[Opening Source data section]

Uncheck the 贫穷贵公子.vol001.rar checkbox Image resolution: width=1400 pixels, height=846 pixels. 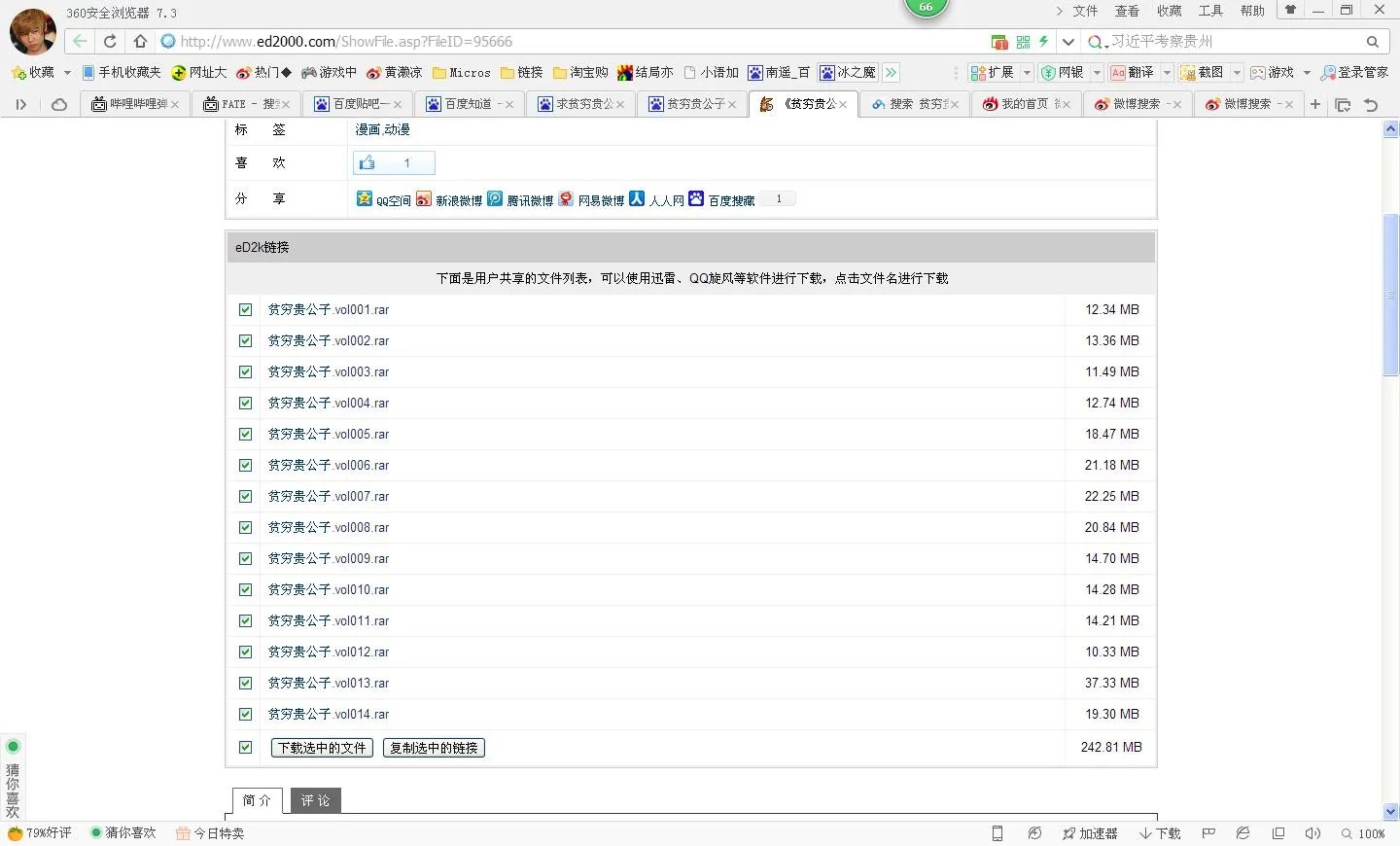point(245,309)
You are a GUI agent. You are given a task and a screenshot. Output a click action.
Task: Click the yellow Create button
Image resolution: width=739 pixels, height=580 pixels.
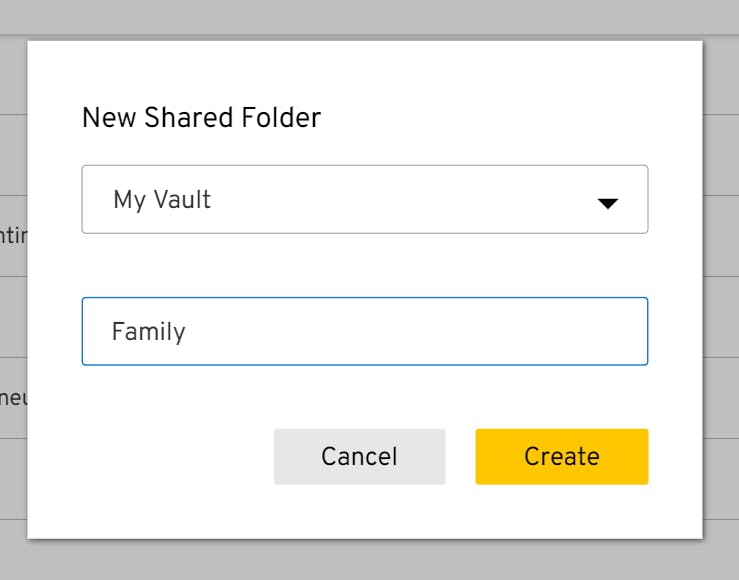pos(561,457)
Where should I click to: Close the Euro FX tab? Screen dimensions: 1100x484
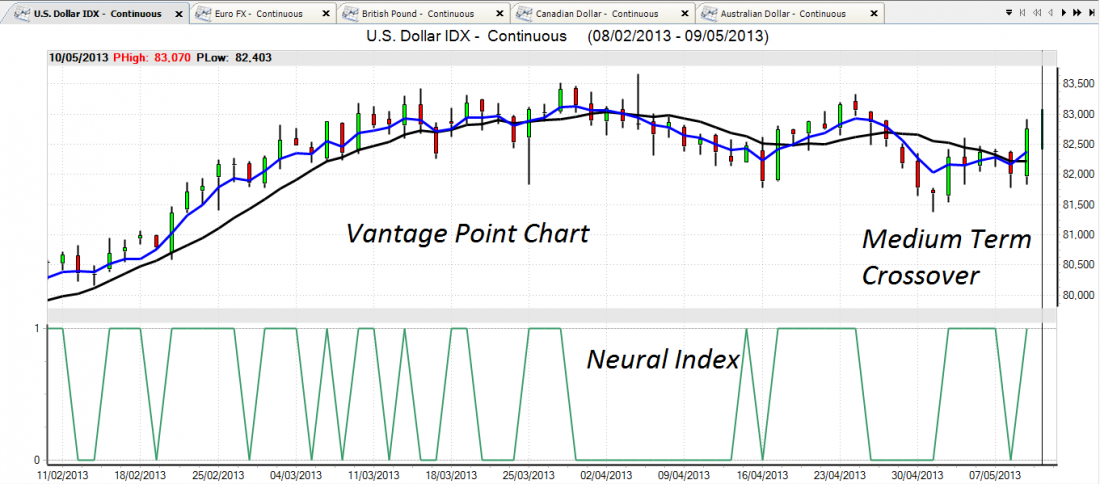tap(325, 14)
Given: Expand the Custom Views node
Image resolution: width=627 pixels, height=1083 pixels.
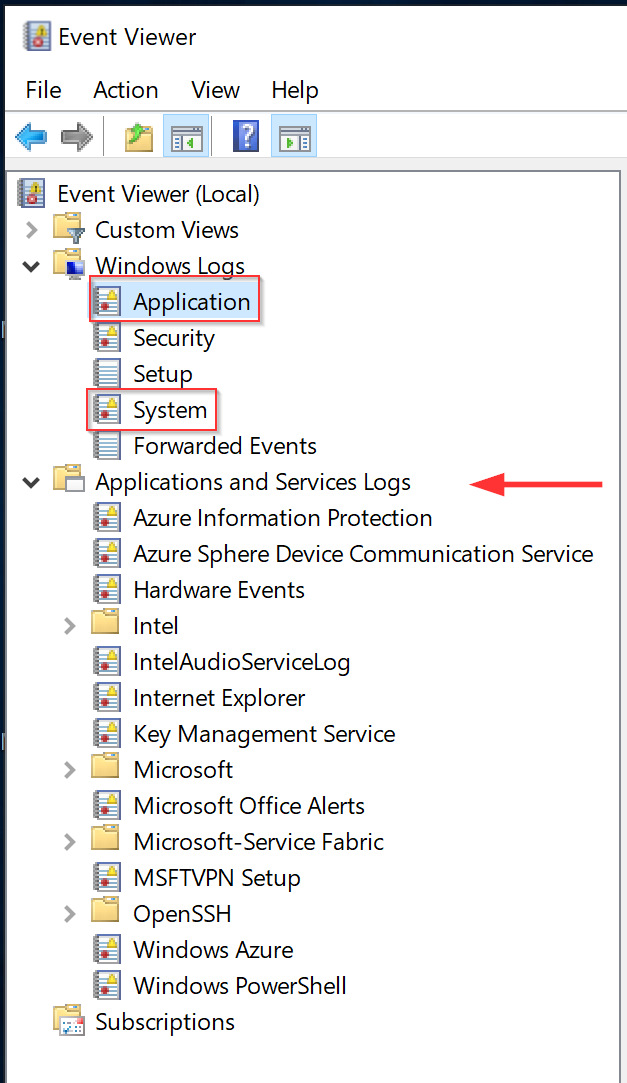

[Closing Source data section]

[Problem to work on] Exactly as written, reproduce the lines from the one containing "Task: Click the yellow Create button" through the last line of the entries above, and leave every picture out.

[Answer below]
Task: Click the yellow Create button
Image resolution: width=739 pixels, height=580 pixels.
pos(561,457)
Where should I click to: Close the Euro FX tab? Screen dimensions: 1100x484
tap(325, 14)
Given: Expand the Custom Views node
Image resolution: width=627 pixels, height=1083 pixels.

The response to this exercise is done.